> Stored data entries
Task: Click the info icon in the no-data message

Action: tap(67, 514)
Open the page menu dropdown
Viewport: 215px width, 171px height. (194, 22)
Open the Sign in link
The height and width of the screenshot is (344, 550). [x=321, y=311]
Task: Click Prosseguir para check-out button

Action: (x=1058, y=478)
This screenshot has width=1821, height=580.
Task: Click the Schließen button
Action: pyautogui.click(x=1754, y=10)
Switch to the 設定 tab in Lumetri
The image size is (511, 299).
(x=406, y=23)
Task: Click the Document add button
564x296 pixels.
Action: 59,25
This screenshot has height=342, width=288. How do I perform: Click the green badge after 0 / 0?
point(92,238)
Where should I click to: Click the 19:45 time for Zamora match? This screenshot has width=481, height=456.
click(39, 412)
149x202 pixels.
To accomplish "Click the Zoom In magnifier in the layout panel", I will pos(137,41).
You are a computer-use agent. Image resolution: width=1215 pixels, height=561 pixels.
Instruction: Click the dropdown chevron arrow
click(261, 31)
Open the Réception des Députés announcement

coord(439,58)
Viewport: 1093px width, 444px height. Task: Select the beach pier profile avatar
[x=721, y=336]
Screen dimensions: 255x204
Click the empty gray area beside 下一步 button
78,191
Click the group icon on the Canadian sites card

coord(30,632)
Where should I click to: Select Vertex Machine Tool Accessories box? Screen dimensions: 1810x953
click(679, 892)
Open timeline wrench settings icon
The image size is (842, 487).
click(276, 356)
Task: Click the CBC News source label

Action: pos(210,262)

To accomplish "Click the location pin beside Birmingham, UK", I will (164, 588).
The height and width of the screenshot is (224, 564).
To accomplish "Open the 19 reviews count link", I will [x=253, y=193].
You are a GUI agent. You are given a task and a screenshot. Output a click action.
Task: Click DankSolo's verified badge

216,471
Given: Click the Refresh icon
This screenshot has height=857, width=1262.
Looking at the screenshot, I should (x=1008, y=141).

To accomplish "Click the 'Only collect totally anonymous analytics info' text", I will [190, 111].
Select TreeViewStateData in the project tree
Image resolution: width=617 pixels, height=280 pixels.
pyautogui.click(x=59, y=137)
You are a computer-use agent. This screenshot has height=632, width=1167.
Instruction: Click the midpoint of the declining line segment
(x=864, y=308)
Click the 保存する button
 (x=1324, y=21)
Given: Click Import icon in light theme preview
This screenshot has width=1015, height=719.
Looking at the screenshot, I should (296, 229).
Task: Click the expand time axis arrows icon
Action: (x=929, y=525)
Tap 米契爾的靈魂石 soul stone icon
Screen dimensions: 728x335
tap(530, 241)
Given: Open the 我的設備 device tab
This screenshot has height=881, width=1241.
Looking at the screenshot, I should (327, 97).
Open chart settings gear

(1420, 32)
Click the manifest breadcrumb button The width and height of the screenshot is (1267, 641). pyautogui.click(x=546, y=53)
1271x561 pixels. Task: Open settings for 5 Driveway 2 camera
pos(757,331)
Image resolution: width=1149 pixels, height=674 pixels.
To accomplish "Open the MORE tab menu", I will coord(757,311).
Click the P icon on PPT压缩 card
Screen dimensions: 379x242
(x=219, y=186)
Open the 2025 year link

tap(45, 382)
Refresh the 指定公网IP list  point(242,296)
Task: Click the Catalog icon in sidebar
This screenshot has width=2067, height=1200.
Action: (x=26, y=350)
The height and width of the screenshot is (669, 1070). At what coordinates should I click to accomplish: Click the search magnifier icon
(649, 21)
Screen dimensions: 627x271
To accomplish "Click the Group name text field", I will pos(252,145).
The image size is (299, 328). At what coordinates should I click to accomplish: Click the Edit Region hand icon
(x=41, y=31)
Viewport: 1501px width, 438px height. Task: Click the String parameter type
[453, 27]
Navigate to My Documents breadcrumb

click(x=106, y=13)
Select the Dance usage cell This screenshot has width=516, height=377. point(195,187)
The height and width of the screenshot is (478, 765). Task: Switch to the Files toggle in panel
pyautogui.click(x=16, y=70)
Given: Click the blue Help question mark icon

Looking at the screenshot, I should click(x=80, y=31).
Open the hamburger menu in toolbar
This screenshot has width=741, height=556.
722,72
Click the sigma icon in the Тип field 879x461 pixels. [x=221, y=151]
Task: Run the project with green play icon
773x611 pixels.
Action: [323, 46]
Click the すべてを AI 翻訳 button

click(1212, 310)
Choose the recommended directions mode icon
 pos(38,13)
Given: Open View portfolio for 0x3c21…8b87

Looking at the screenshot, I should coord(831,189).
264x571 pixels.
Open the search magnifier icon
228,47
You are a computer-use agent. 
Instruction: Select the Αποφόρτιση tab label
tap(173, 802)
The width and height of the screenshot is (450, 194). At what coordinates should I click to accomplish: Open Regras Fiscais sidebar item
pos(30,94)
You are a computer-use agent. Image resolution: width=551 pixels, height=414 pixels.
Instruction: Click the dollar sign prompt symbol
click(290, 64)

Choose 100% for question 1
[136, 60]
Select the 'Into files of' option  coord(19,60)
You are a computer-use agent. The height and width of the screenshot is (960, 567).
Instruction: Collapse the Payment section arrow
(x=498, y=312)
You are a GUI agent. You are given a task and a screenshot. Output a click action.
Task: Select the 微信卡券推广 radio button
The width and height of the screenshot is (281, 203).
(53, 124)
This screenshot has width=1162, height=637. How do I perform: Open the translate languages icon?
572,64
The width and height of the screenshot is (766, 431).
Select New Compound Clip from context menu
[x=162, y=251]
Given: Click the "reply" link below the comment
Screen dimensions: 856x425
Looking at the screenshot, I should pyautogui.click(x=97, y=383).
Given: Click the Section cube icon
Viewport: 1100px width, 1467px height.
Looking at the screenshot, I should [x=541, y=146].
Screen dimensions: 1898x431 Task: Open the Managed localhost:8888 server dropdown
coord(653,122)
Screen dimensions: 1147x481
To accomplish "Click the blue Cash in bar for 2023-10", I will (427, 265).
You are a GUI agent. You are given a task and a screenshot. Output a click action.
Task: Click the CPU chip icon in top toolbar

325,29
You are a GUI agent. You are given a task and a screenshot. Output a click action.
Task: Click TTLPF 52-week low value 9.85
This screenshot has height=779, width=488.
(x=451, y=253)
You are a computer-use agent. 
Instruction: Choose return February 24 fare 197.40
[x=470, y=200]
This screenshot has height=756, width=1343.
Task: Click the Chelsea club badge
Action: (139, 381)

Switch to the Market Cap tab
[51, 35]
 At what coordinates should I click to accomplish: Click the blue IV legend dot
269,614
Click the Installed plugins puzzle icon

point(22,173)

> WORK TASK
From the entries above, copy every line where the word "computer" shows up.

> FINISHED EXERCISE
You are a computer-use agent. Image resolution: width=1215 pixels, height=561 pixels.
You are a computer-use agent. This screenshot has height=632, width=1167.
You are a computer-use agent. 
You are a computer-use agent. Image resolution: width=551 pixels, height=414 pixels.
You are a computer-use agent. The height and width of the screenshot is (960, 567).
You are a computer-use agent. 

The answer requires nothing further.